- Pound to Euro Rate Today (11-1-16): 1.1522, day's high: 1.1553, day's low: 1.1502
- Pound to Dollar Rate Today: 1.2165, day's high: 1.2199, day's low: 1.2148
Pound Sterling has fallen notably through the course of January as markets start to focus on upcoming Brexit negotiations and price in the negatives associated with the United Kingdom's withdrawal from the European Union's single market.
Or at least that is the conensus view.
A drop in inbound capital from investors buying into the bond market may be the significant factor in Pound sterling’s recent decline, according to Société Générale’s Kit Juckes.

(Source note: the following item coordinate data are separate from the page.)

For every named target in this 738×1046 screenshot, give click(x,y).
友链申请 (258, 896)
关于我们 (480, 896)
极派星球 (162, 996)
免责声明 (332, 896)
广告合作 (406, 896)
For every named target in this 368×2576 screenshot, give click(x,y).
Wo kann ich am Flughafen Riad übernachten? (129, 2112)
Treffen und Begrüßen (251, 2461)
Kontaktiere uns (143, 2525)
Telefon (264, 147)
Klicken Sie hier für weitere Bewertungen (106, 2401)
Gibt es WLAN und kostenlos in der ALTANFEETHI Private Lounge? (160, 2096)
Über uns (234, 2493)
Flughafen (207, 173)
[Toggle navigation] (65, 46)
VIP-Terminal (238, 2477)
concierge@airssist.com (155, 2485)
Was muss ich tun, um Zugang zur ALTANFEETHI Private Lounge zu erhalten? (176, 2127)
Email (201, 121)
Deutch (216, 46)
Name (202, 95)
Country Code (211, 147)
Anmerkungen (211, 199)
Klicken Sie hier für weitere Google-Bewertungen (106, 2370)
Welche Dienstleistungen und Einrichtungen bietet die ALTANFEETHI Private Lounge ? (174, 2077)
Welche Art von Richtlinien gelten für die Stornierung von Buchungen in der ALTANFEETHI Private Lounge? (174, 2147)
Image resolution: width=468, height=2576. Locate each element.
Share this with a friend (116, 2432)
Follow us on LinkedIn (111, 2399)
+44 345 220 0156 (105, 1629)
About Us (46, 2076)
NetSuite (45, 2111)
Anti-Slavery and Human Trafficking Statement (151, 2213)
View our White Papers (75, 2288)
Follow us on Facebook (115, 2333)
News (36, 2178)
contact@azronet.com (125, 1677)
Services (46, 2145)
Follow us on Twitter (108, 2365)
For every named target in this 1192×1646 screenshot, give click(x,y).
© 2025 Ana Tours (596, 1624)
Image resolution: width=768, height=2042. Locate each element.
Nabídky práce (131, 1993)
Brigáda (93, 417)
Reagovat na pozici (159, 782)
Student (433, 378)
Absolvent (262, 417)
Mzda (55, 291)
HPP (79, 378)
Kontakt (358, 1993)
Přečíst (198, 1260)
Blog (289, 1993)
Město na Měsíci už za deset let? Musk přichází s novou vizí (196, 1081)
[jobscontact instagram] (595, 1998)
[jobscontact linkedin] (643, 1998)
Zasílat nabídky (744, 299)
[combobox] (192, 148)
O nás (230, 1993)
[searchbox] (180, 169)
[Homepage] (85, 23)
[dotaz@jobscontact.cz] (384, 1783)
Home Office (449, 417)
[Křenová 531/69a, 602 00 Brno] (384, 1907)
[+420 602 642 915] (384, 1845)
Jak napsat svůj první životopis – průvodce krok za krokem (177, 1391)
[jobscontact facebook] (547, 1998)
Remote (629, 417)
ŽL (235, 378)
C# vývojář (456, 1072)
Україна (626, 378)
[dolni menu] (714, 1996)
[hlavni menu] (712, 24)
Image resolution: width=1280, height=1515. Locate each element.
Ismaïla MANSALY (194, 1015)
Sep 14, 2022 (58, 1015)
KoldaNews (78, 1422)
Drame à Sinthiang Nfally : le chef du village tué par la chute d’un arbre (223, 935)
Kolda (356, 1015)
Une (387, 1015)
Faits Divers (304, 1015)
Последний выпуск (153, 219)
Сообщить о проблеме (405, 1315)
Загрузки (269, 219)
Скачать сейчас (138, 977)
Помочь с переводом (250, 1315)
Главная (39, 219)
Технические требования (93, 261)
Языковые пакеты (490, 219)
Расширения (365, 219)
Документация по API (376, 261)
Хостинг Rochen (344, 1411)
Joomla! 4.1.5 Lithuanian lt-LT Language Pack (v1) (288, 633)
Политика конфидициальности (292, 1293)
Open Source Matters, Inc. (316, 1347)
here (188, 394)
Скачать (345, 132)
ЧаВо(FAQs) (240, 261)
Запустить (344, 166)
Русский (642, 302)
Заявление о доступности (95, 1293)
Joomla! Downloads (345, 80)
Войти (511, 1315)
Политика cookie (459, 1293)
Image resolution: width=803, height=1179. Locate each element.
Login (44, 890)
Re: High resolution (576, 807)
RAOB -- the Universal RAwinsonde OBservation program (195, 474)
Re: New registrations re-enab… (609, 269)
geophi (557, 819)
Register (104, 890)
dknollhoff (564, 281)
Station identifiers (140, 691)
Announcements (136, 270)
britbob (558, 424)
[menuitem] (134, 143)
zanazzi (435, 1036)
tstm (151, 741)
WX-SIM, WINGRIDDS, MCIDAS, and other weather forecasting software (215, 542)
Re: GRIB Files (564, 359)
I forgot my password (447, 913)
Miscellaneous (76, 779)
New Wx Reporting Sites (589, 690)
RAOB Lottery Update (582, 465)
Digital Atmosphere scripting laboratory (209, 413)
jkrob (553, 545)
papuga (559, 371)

in a note seen by Pound Sterling Live, Juckes argues that the Pound is reacting to moves in ‘real’ yields on UK sovereign debt.
The real yield is a bond's yield minus inflation.
So, for example, if a bond has a yield of 3.0%, which means it pays the bond holder 3.0% interest per annum, and the inflation in a country or origin is 2.0% then the real yield is only 1.0%.
This is because in reality the bondholder is actually only making a profit of 1.0% taking into account inflation erosion.
According to Juckes, investors don’t just seek higher yields but actually seek higher real yields.
Juckes posits a relationship between British real yields which are narrowing and the Euro to Pound exchange rate which is strengthening (i.e Pound weakening against the Euro).
UK real yields are also at the bottom of the G10 league table, making UK bonds the least attractive investment in the developed asset universe.
Real yields are narrowing because inflation is creeping higher due to the weak Pound raising the cost of imports.
This, and the fact the UK imports more than it exports – is raising prices.
Yet the narrowing yield/inflation spread may further pressure the British Pound, which will in turn narrow real yields further, in a vicious cycle, causing a negative feedback loop which will speed up Sterling’s decline.
Thus we have a perfect example of what George Soros called ‘reflexivity’ and made the cornerstone of his investment philosophy.
The US Dollar Could be Too Rich
It's not just the Pound that is throwing up interesting correlations with real yields.
Using a chart comparing the real yield of the 10-year US Treasury Bond with the Dollar index, Juckes shows how there is a strong correlation between the two, and that falling real yields in the US are likely to forebode a weaker Dollar.
Most analysts we have come across are anticipating a stronger US Dollar in 2017, but many are arguing that a period of depreciation must be accounted for.
If the above observations have any predictive powers then such a slip is indeed likely and only when real yields start rising again will the Dollar find upside traction.